Following a jury verdict against the defendant/appellant Dr. Duong in a medical malpractice action, the plaintiff/appellee moved for an award of fees pursuant to a proposal for settlement. Dr. Duong claims that the proposal was ambiguous and that it was an improper “all or nothing” offer which did not allow him to settle the claims of individual plaintiffs, contrary to Attorneys’ Title Insurance Fund v. Gorka, 36 So.3d 646 (Fla.2010). We reject Dr. Duong’s claim that the cover letter accompanying the proposal for settlement made the proposal ambiguous. We also conclude that the all or nothing proposal made by multiple offerors to a single offeree is an acceptable proposal for settlement.

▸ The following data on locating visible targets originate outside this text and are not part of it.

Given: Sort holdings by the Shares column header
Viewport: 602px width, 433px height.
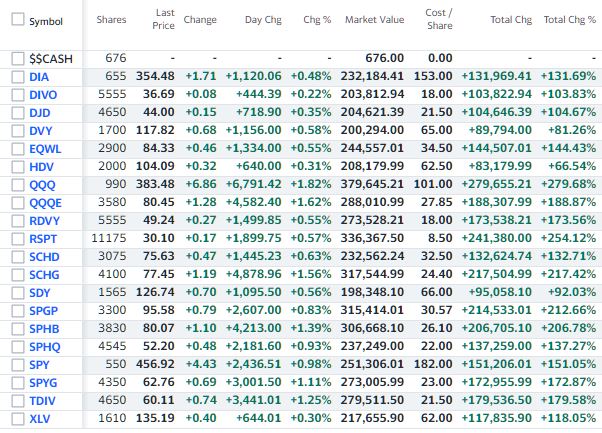Looking at the screenshot, I should [111, 20].
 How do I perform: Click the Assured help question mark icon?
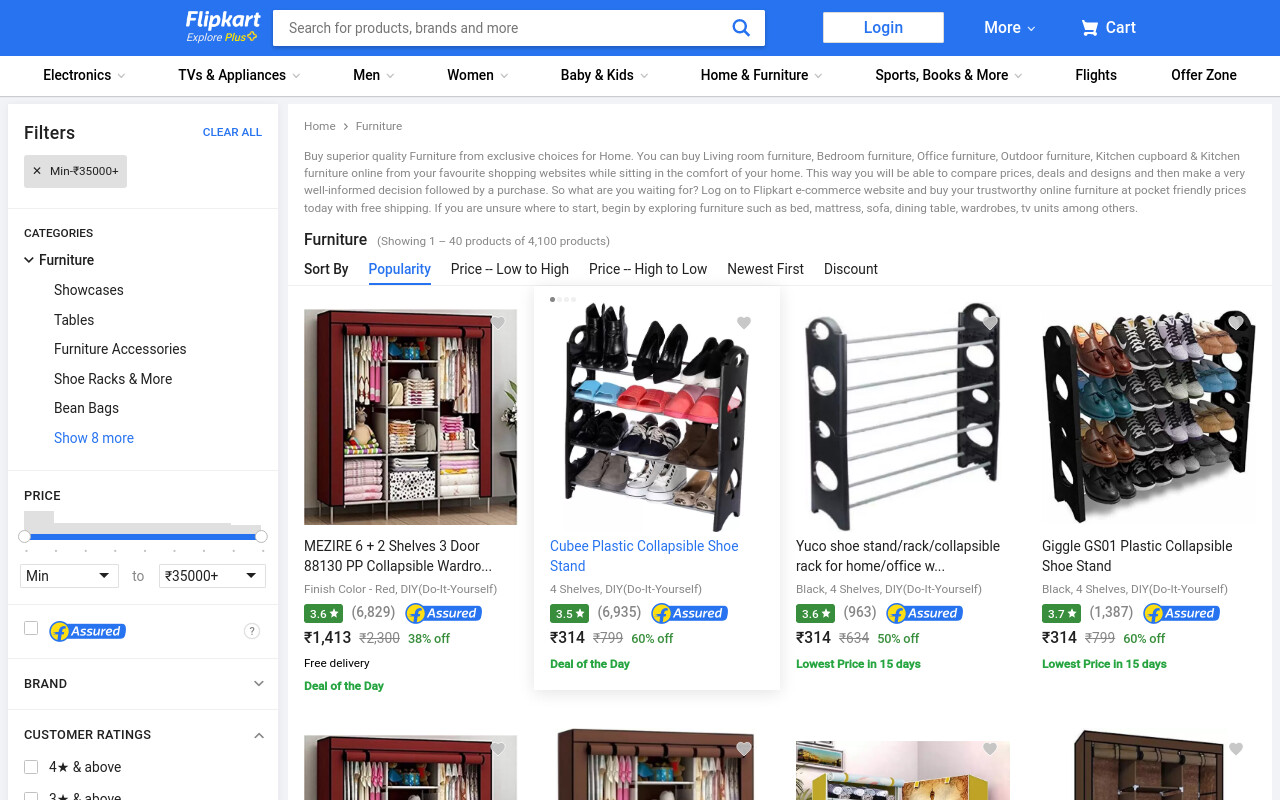252,631
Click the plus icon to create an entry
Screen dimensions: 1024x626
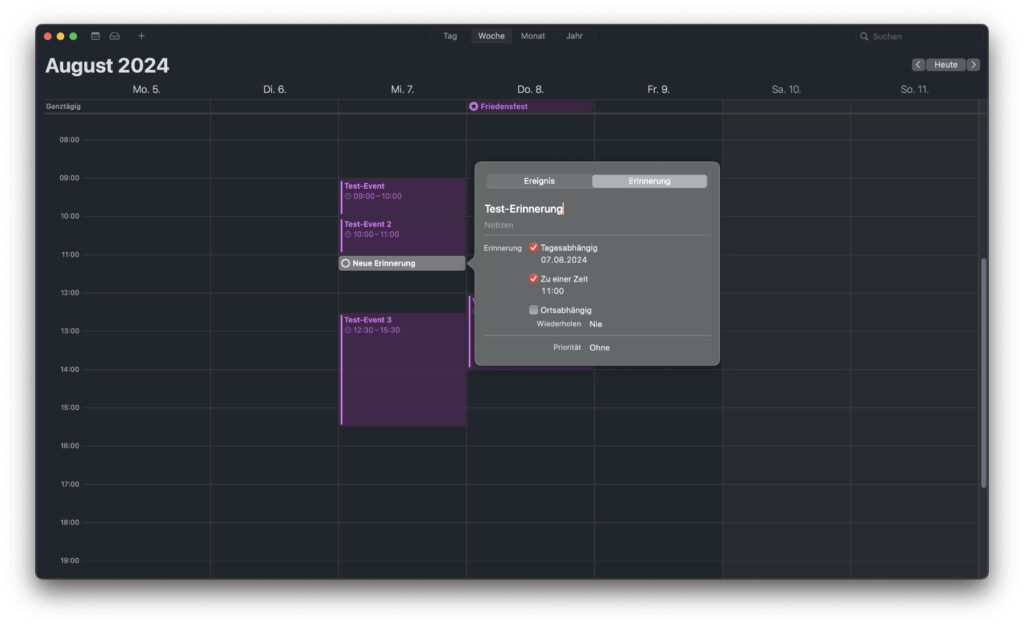pyautogui.click(x=141, y=35)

Olivia Ziadie, acting as guardian of her son Francis Ziadie, brought medical malpractice claims against Dr. Hoang Dinh Duong, M.D., Radiology Associates of Hollywood, P.A., and others. The complaint alleged that Dr. Duong had negligently attempted to stent Francis’s carotid artery, causing permanent paralysis. Olivia sought damages for Francis’s pain and suffering, medical expenses, and loss of earning capacity. She also sought damages for his children for permanent loss of his parental services, comfort, companionship, and society.
Olivia had been appointed his plenary guardian due to his incapacity. At the time the complaint was filed, Francis’s children were minors. Thus, the complaint identified the plaintiff as: “OLIVIA ZIADIE, as plenary guardian of the person and property of FRANCIS ZIADIE, incapacitated, and for FRANCIS ZIADIE, as parent and legal guardian of PHILIP ZIADIE and PAUL ZIADIE, his minor children[.]”
Prior to trial, Olivia made a proposal for settlement. Dr. Duong received a letter notice of proposal together with a formal Proposal for Settlement. The formal proposal outlined to whom it was made and its terms, providing in pertinent part:
2. The party making the proposal is the Plaintiff, OLIVIA ZIADIE, as plenary guardian of the person and property of FRANCIS ZIADIE, incapacitated, and for FRANCIS ZIA-DIE, as parent and legal guardian of PHILIP ZIADIE and PAUL ZIA-DIE, his minor children.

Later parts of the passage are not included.